Dans celui d'à côté, le personnel témoigne de la lutte pour remettre le business à flot. «Nous commençons à travailler à 11 heures jusqu'à tard dans la nuit. Le lundi 15 janvier, un proche m'avait envoyé une vidéo sur les réseaux sociaux montrant les vagues qui s'écrasaient contre les parois. Je l'ai immédiatement envoyée à mon patron et on nous a dit de rester à la maison. Pendant que les vagues se brisaient, elles ont endommagé notre espace salon, notamment des vitres et des meubles. Les piles de déchets ont également été traînées et jetées avec force dans cette zone. La semaine dernière a été consacrée au nettoyage de notre espace. Nous espérions pouvoir reprendre les activités cette semaine, mais le temps ne semble pas vouloir s'améliorer. C'est une véritable nuisance de ne pas pouvoir travailler convenablement», déplore-t-on.

(Le Caudan Waterfront, qui grouille d'habitude de monde, affichait un aire maussade vendredi, seuls les quelques parapluies colorés venant ajouter un peu de gaieté à la grisaille.)
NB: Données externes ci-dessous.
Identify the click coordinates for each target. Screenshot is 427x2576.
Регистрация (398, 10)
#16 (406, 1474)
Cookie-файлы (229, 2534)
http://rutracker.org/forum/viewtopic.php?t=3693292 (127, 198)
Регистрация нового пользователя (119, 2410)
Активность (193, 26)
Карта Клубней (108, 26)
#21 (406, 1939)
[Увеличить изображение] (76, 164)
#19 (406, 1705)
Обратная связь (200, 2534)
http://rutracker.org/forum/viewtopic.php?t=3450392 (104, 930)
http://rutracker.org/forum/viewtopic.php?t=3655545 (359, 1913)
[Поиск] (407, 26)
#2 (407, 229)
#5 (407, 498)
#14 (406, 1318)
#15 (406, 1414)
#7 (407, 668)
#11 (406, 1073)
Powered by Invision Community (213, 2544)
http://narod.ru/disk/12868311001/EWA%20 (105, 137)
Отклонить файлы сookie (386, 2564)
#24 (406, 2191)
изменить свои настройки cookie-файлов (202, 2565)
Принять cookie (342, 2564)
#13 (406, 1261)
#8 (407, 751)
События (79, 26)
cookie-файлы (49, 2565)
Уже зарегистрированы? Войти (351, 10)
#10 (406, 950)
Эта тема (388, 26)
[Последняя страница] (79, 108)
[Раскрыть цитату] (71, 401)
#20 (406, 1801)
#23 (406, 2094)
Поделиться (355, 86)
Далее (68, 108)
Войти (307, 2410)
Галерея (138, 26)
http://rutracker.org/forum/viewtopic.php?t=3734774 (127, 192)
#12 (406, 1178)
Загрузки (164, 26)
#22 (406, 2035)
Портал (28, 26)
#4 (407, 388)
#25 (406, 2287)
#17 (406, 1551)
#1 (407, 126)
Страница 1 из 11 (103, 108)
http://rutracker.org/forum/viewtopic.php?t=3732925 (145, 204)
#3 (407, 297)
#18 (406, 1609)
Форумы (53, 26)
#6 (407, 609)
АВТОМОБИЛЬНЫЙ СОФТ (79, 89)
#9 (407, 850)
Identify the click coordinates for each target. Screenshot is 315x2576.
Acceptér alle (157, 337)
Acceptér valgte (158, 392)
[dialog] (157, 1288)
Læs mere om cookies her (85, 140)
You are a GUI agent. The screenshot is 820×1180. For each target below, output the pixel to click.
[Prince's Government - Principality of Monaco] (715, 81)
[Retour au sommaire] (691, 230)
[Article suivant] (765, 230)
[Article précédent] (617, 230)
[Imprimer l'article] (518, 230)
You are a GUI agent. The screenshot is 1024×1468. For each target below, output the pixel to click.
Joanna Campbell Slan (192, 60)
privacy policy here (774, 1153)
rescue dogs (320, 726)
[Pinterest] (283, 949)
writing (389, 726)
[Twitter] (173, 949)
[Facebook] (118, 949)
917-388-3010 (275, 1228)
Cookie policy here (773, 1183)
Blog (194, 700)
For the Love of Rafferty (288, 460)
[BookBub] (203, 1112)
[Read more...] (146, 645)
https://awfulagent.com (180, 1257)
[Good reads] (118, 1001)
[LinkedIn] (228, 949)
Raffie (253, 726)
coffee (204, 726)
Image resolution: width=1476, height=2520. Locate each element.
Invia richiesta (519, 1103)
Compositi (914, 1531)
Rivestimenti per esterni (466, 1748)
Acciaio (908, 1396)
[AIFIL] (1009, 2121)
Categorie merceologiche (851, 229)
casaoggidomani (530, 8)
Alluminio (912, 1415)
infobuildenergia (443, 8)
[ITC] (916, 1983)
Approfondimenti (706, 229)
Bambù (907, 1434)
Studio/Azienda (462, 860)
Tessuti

«On l'a appris péniblement. Maintenant, nous prenons des précautions et, en cas d'alerte de pluies et de cyclone, nous gardons tout à l'intérieur. Aujourd'hui, nous nous attendions à une bonne vente, car c'est la fin de la semaine de travail, mais étant donné le temps pluvieux, la plupart des gens ont choisi de rentrer chez eux, car ils peuvent maintenant avoir peur de rester ici ou dans la capitale à tout moment lorsqu'il pleut...»

(Près du tunnel sud du Port-Louis Waterfront, en une heure de pluie, le niveau d'eau grimpait déjà vendredi.)